President Joe Biden took a swing at the student loan crisis last month with a plan to forgive $10,000 in federal student loans for borrowers earning less than $125,000 a year. The student loan cancellation plan will cost $400 billion over 30 years, according to the Congressional Budget Office. Nearly 1.2 million North Carolinians could be eligible for debt relief under the plan.
Incremental progress in North Carolina
Gerrelyn Chunn Patterson, who chairs the Department of Educator Preparation at N.C. A&T, said the better pay part of the survey response is obvious. Scholarship programs to lessen the financial burden of becoming a teacher also help, she said.
“We have found that providing students with some sort of financial incentive — [such as] making sure that our students who are eligible and are really serious about joining the profession are aware of the [federal] TEACH Grant, which provides them with a four-year stipend as long as they come out highly qualified and are willing to go teach in a low-income school in a high-needs field — that helps us with our recruiting,” Patterson said.
Teacher Education Assistance for College [TEACH] grants provide students who are completing or planning to complete course work to become a teacher with up to $4,000.
While TEACH is a federal program, N.C. A&T provides some education students with stipends while they fulfill a year-long student teaching requirement during their senior year. The goal of the stipend is to reduce financial barriers that might prevent students from choosing the profession.
“What we found is that we had students who were completing the year-long student teaching experience; they would report to a school at 7:30 a.m., they would leave at 3:30 p.m., and then they would go work a job,” Patterson said. “They were exhausted. They were literally working two full-time jobs, and so not being paid during the student teaching internship and needing to work for survival, was a significant barrier.”
Students awarded “senior scholarships,” she said, receive $5,000 the first semester. They must demonstrate success during the first semester of the internship, then reapply to receive another $5,000 in the second semester.
“You can imagine how that takes away the pressure of; how am I going to pay for my Wi-Fi and how am I going to pay my car payment?” Patterson said.
To entice more students of color to become teachers, lawmakers recently added three minority-serving schools — UNC Pembroke, N.C. A&T, Fayetteville State universities — to the list of institutions offering North Carolina Teaching Fellows Scholarships. The competitive, merit-based, loan forgiveness scholarship program provides up to $8,250 a year for up to four years to students who agree to teach in the fields of special education or STEM (Science, Technology, Engineering or Mathematics) in state schools.

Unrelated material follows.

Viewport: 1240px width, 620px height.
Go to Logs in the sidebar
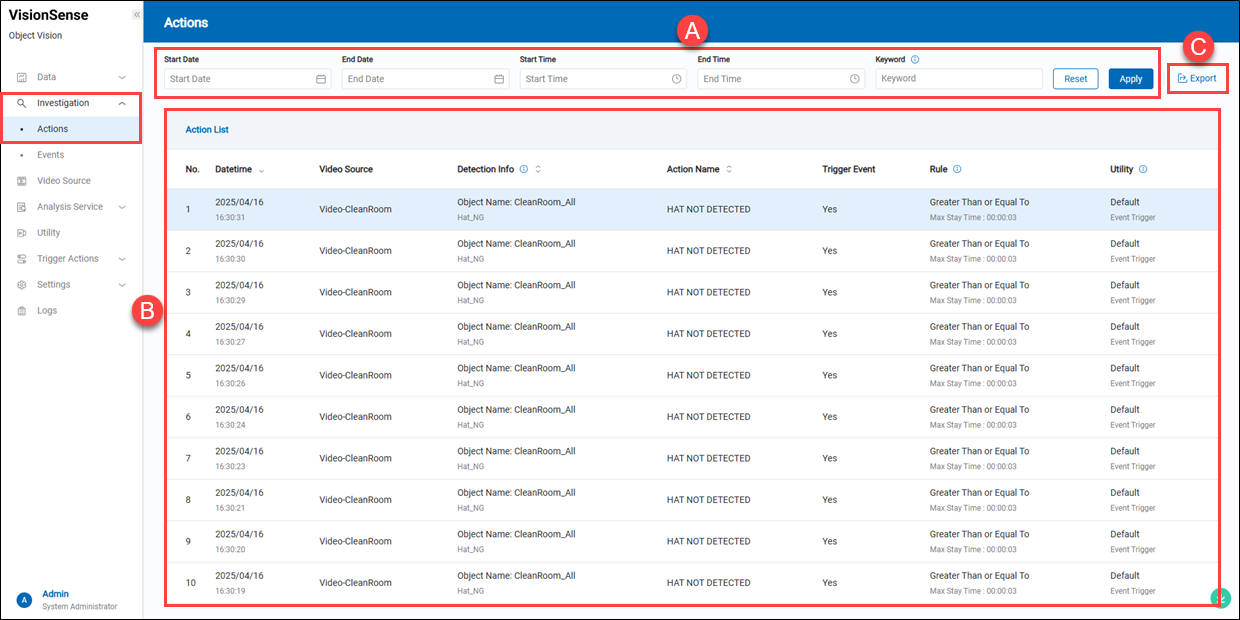[47, 311]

“I think that was an important component to recruiting and retaining teachers of color,” Patterson said.
Patterson said it’s difficult to quantify whether the programs have been effective, because of the impact the pandemic has had on the teaching profession and enrollment in teacher preparation programs across the UNC System.

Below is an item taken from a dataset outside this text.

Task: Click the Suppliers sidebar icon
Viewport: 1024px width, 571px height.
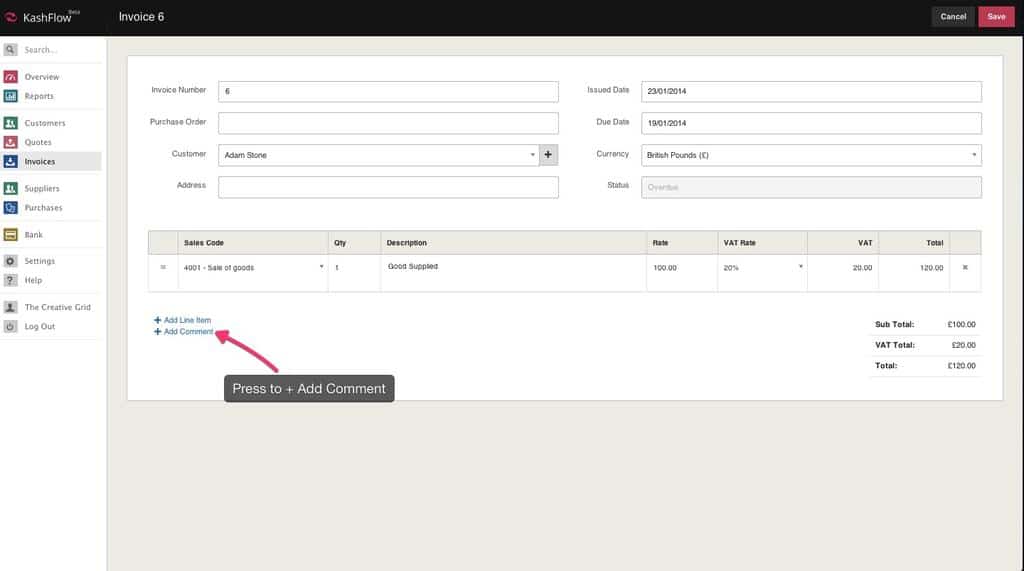Action: pyautogui.click(x=11, y=188)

“I do think that these programs are increasing our enrollment,” she said. “I’ve seen for the past two years, our freshman enrollment in our educator preparation program has been larger than in previous years.”
Students such as Jayden Seay are being pulled into the teaching profession by something greater than a large paycheck, Patterson said. They want to make an impact on the students and communities they will serve, she said.
“Our students see the pay, but they also see the mission and they are willing to work toward the mission of supporting our schools and in particular children most in need in low-income schools and working to get them to where they need to be,” Patterson said.